» EXCERTO DO TEXTO:

━━━━

Nota Prévia:
No seguimento do tema que originou o post "Virtudes públicas, vícios privados", parece-me importante transcrever, sobre o mesmo tema, o editorial do Público de 6 de Agosto da autoria de Paulo Ferreira , com o título "Hoje os fumadores, amanhã quem mais?"
"Já que é proibido fumar nos locais de trabalho, por que não ir um pouco mais longe e impedir a contratação de fumadores? Parece apenas mais um passo mas não é. Entre uma coisa e outra há uma diferença abismal.
O debate nasce depois de uma empresa irlandesa ter lançado uma acção de recrutamento de funcionários avisando que os "fumadores escusam de responder". Questionada sobre o caso, a Comissão Europeia acaba de declarar que nas leis comunitárias nada impede que uma empresa discrimine os fumadores. A discriminação é punível se for feita com base no sexo, religião, raça, etnia ou orientação sexual. Mas não é proibida se for feita contra fumadores. E se não é proibida é permitida.

━━━━

» DADOS DO EXERCÍCIO:
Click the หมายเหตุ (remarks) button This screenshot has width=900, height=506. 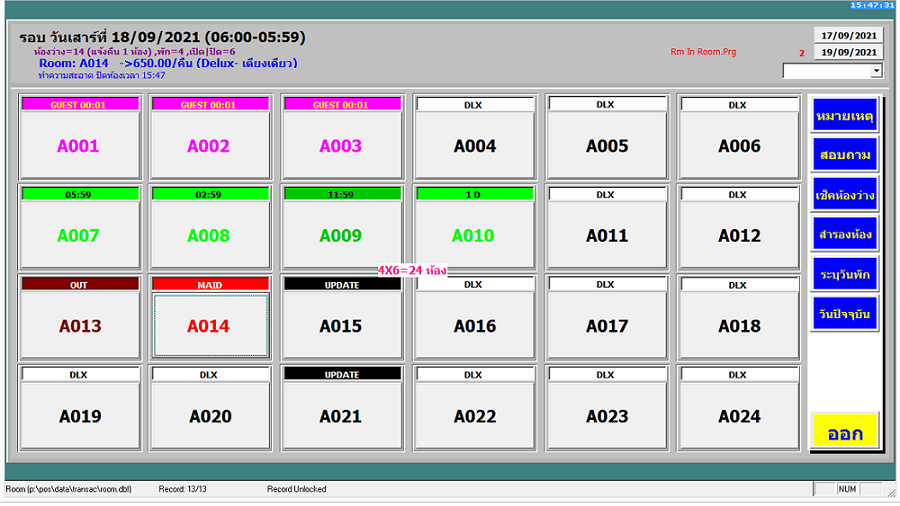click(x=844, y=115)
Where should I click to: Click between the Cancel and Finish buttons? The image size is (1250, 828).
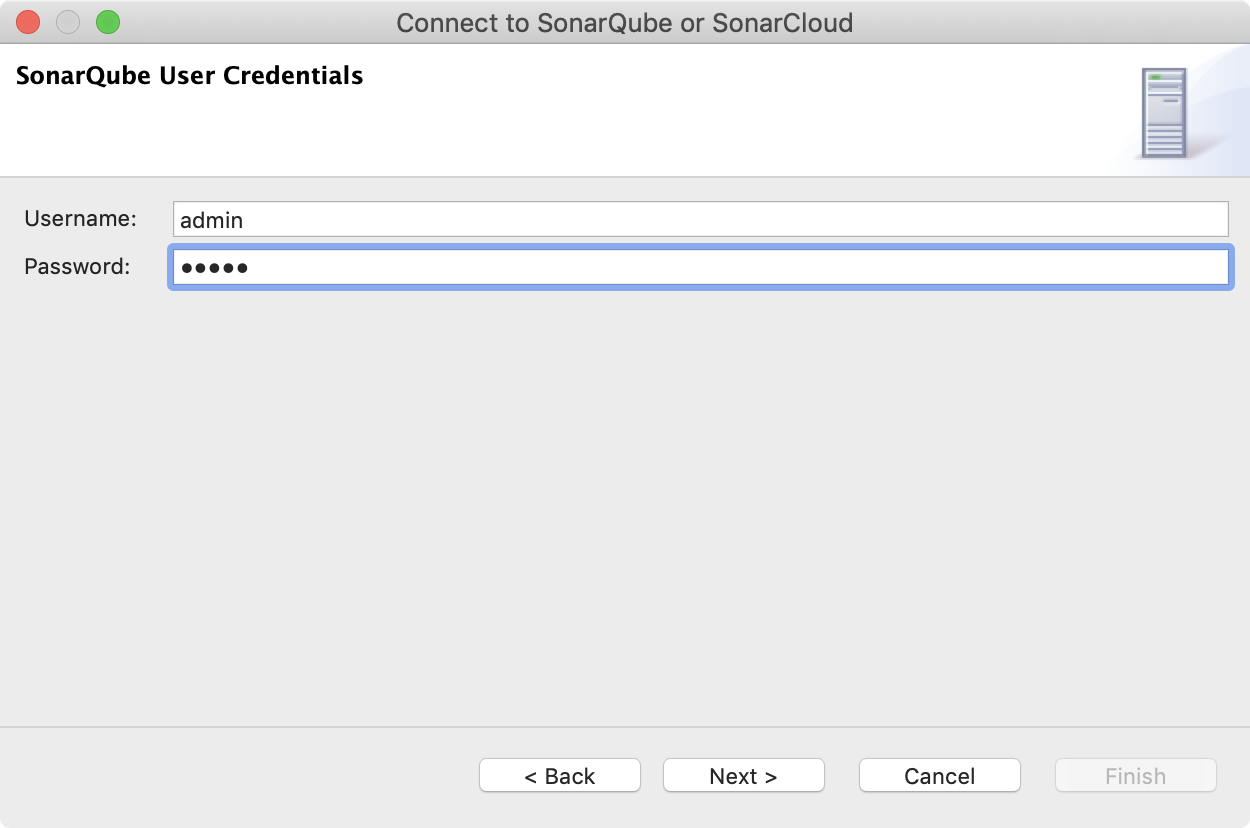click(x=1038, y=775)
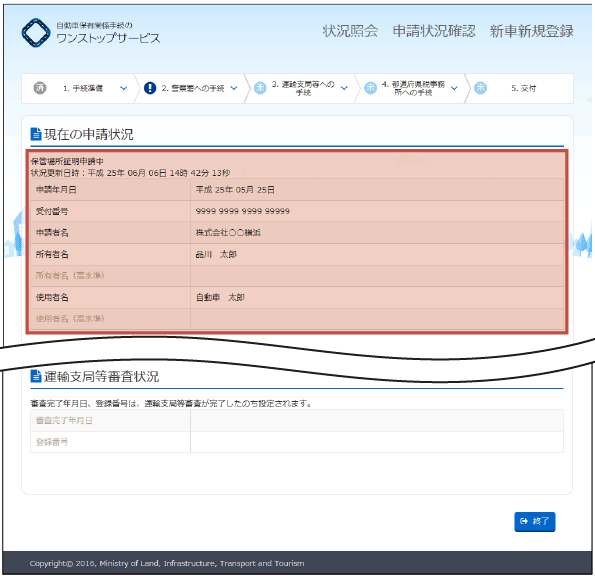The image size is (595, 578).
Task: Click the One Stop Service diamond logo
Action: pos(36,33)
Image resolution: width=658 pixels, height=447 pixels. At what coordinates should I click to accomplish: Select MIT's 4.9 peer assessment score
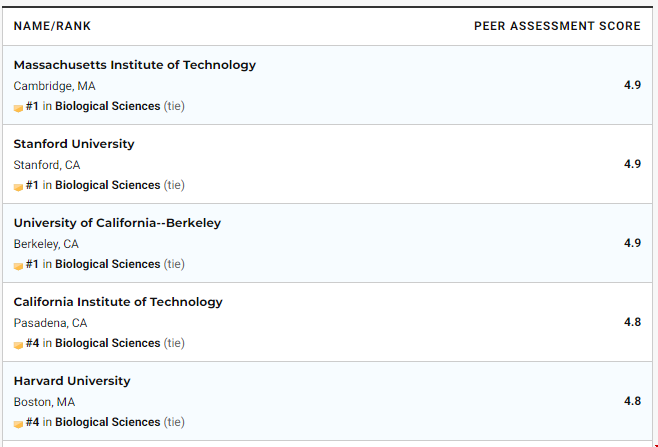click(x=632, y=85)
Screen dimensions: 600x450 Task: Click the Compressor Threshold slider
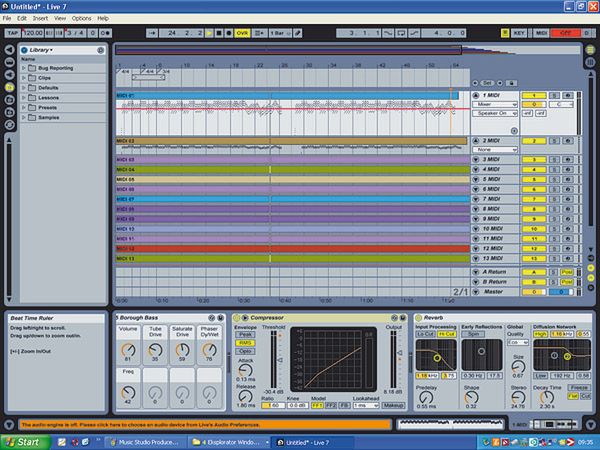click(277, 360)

━━━━

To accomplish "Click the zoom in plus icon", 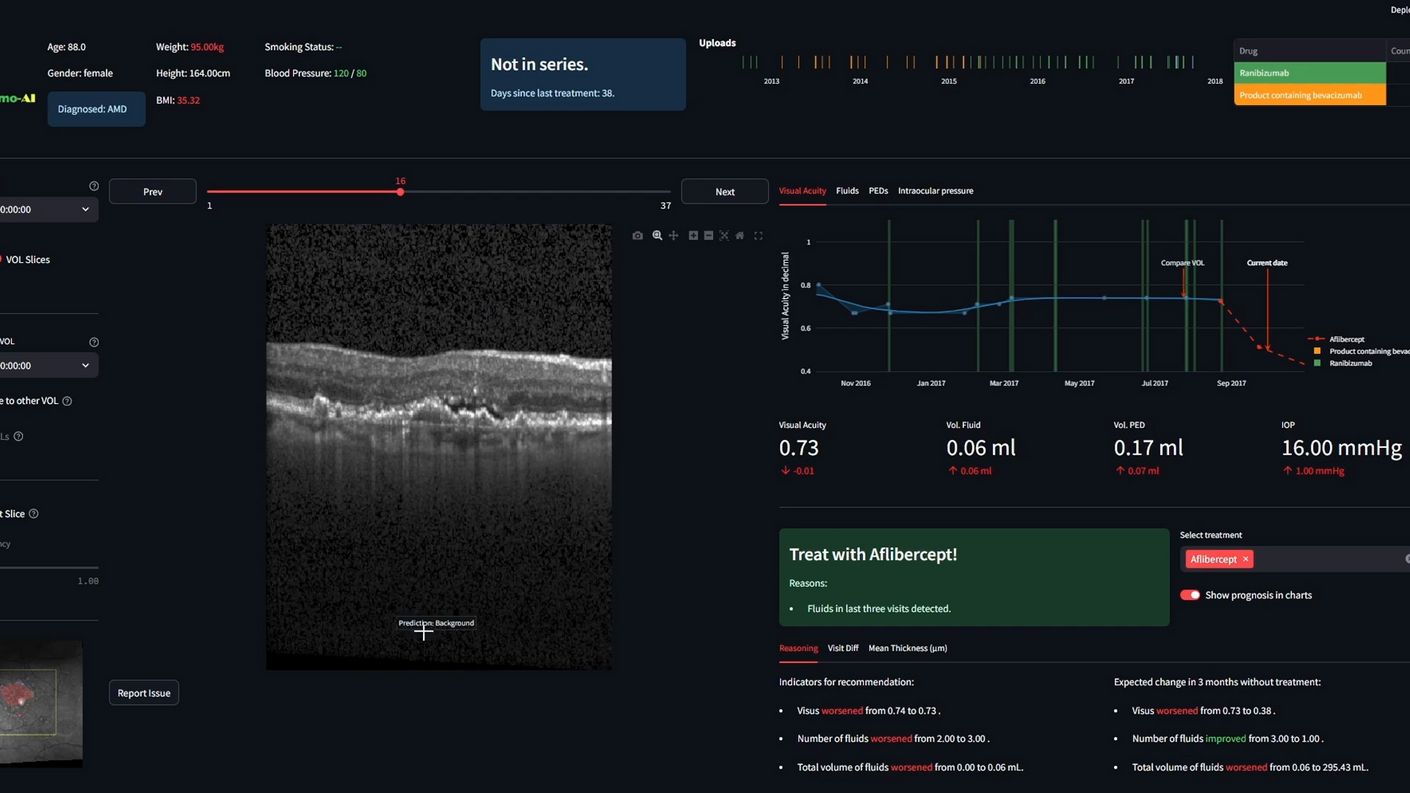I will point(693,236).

━━━━

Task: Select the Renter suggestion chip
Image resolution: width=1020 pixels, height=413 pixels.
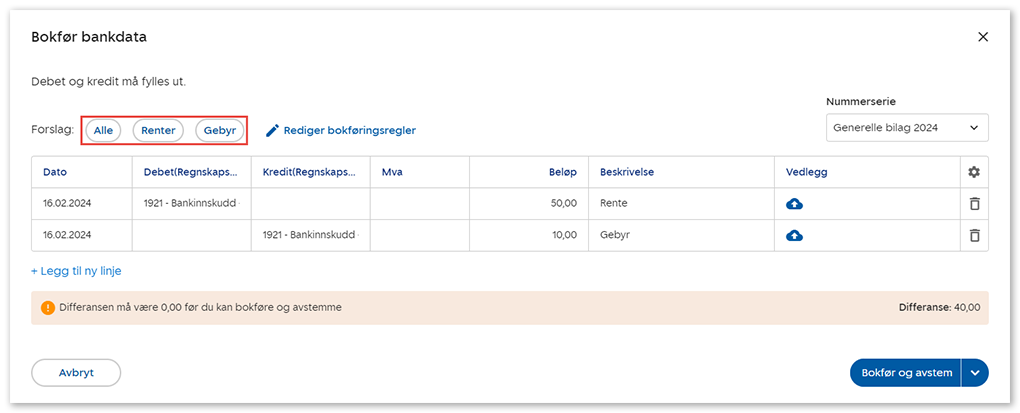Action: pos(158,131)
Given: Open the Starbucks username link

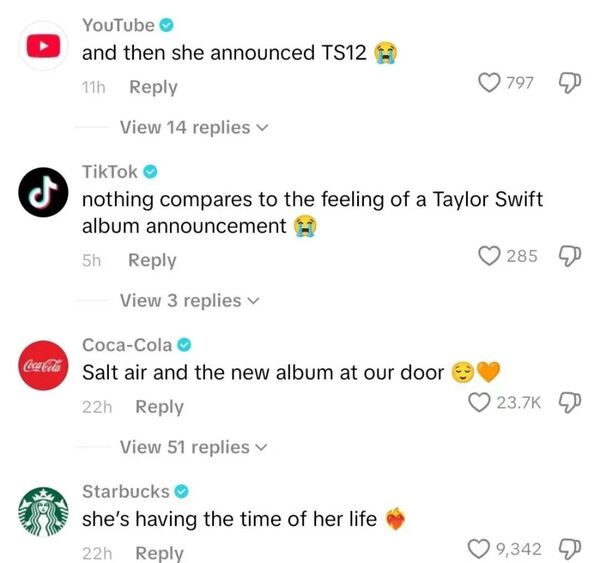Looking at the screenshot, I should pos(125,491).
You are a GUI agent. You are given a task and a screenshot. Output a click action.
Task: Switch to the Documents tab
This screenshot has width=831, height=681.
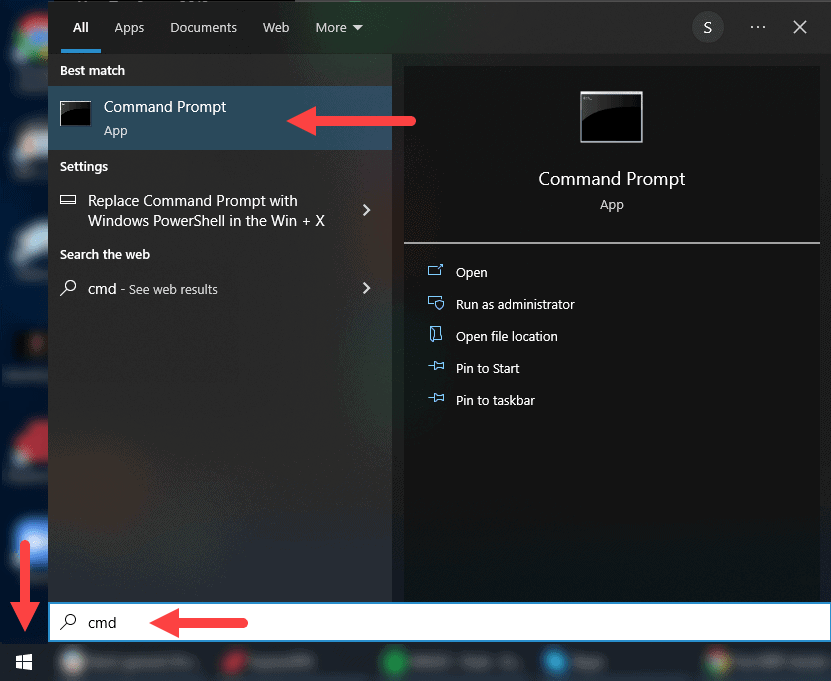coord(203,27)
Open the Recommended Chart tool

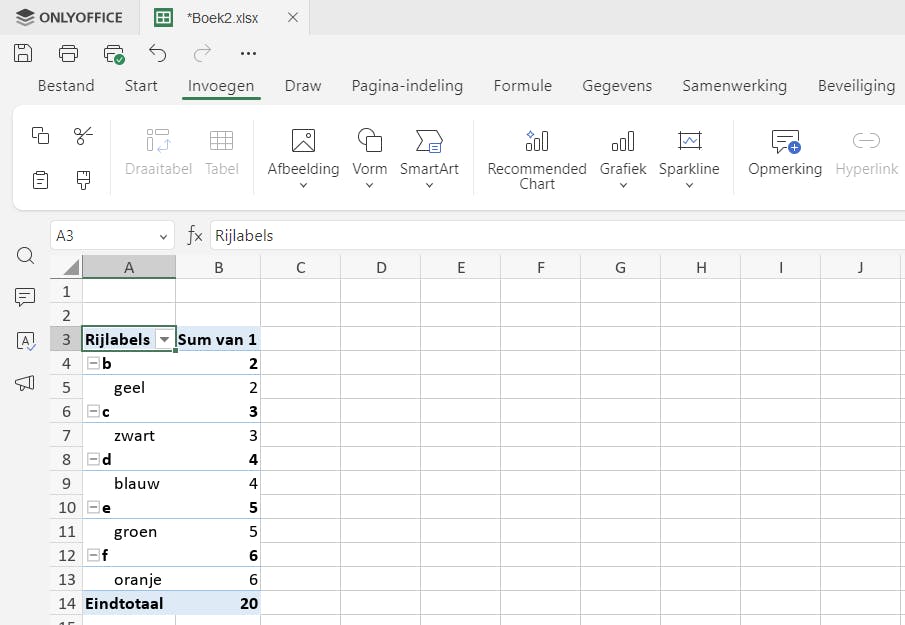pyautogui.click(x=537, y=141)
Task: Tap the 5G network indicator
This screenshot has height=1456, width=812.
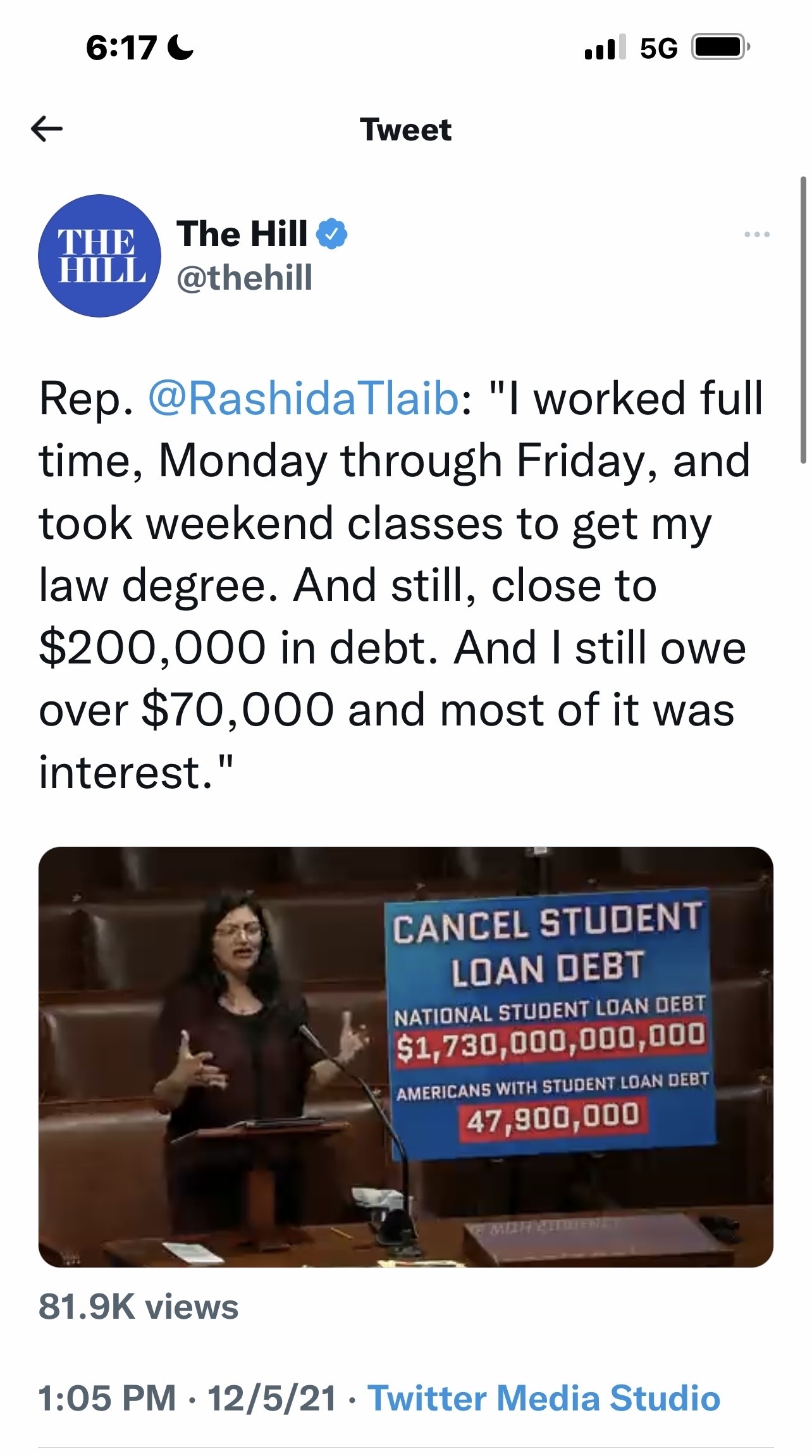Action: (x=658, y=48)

━━━━

» ATIVIDADE: No texto sobre a contratação de fumadores, que entidade declarou que as leis comunitárias não impedem uma empresa de discriminar fumadores?

» RESPOSTA ESCRITA: A Comissão Europeia.